Balancing on the precipice between the art house film and observational avant-garde experiments, Lisandro Alonso’s Liverpool seems to fit in these widespread traditions and still manages to find a space of its own. If Los Muertos is an older conceptual cousin to The Limits of Control, as I proposed earlier this week, Liverpool feels like a strange mixture of Peter Hutton’s At Sea and Gus Van Sant’s Last Days – at once slow and difficult, but also viscerally absorbing and, strangely enough, intellectually modest. The balance between the worlds and methods that are in play throughout a long 84 minutes underscore a dialectic that Alonso is constantly working through. Liverpool challenges itself, and the audience, with finding new spaces for fulfillment – a space somewhere between home and the sea, art house and avant garde, simplicity and complication, acceptance and denial, persistence and reciprocation – and it succeeds.


Although its formalism may still be challenging and inaccessible to some, Liverpool’s purpose, similar in fashion to Hutton and Van Sant’s films, is hard to miss and more familiar than most give them credit for. Each film can be “explained” with short statements or ideas (the life and times of a ship, the brief life of a trapped rock legend, the life of a lonely seaman) that have been key to a wide array of successful movies. But, of course, the formalism is what makes all of these films “difficult” and perplexing for audiences desiring classification of an accrued “meaning” behind everything that is seen, heard, and felt.

Taking these challenges a step further, Liverpool’s first 82 minutes, which have plenty of beauty on their own, are all arguably a set up for the final shot. The attempts to make short summations of purpose or label Liverpool as a supreme art house film in critical attempts to inform the “intended” audience only end up undercutting Alonso’s continuing attempts to craft a controlled hybrid of difficult simplicity and lucid arduousness which play off of the contradictory relationship between overly modest narratology (a man returning home) and long-take, observational formalism.

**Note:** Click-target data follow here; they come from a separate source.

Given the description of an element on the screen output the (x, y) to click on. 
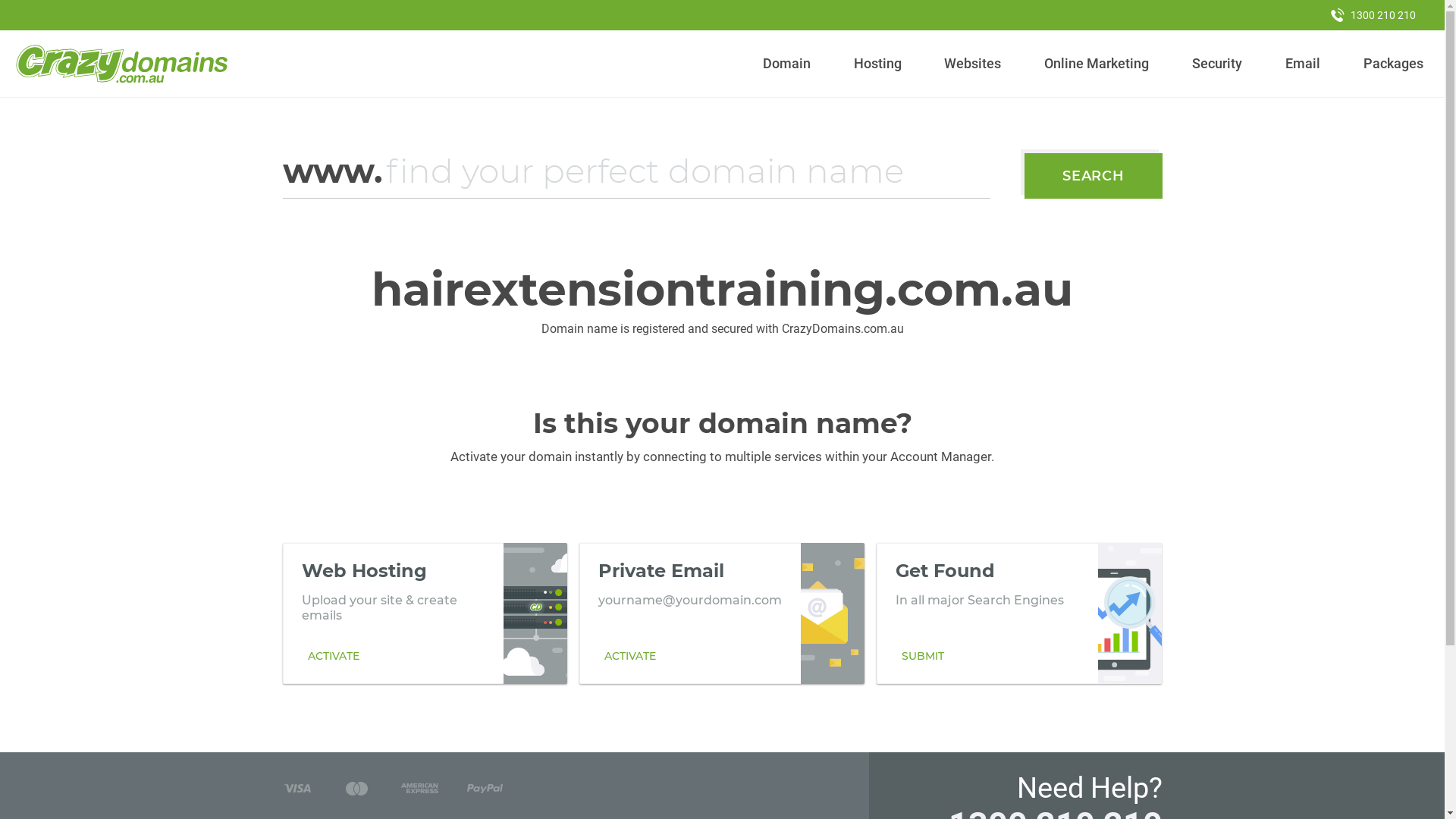
SEARCH Element type: text (1092, 175)
Websites Element type: text (972, 63)
Online Marketing Element type: text (1096, 63)
1300 210 210 Element type: text (1373, 15)
Hosting Element type: text (877, 63)
Packages Element type: text (1392, 63)
Domain Element type: text (786, 63)
Email Element type: text (1302, 63)
Web Hosting
Upload your site & create emails
ACTIVATE Element type: text (424, 613)
Security Element type: text (1217, 63)
Private Email
yourname@yourdomain.com
ACTIVATE Element type: text (721, 613)
Get Found
In all major Search Engines
SUBMIT Element type: text (1018, 613)
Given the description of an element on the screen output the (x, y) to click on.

Liverpool’s ability to nail this delicate balance, illustrated by the incredible pay off of that final shot – perhaps the only shot in the film with much dramatic impetus behind it – is a major accomplishment for the continuing development of Alonso’s work as an artist.

In discussion of the final shot in his 5-star review, Keith Uhlich writes, “Like everything else in this enigmatic masterpiece, the image resonates with myriad metaphorical possibilities. Yet the more we look, the harder its meanings are to pin down.” Just as the Liverpool ends and a clarification process begins to take shape, Alonso opens up the possibilities further, deepening the impact with something that is beautiful, direct, and simple yet bewildering, stirring, and thoughtful. Liverpool is Alonso’s finest achievement to date.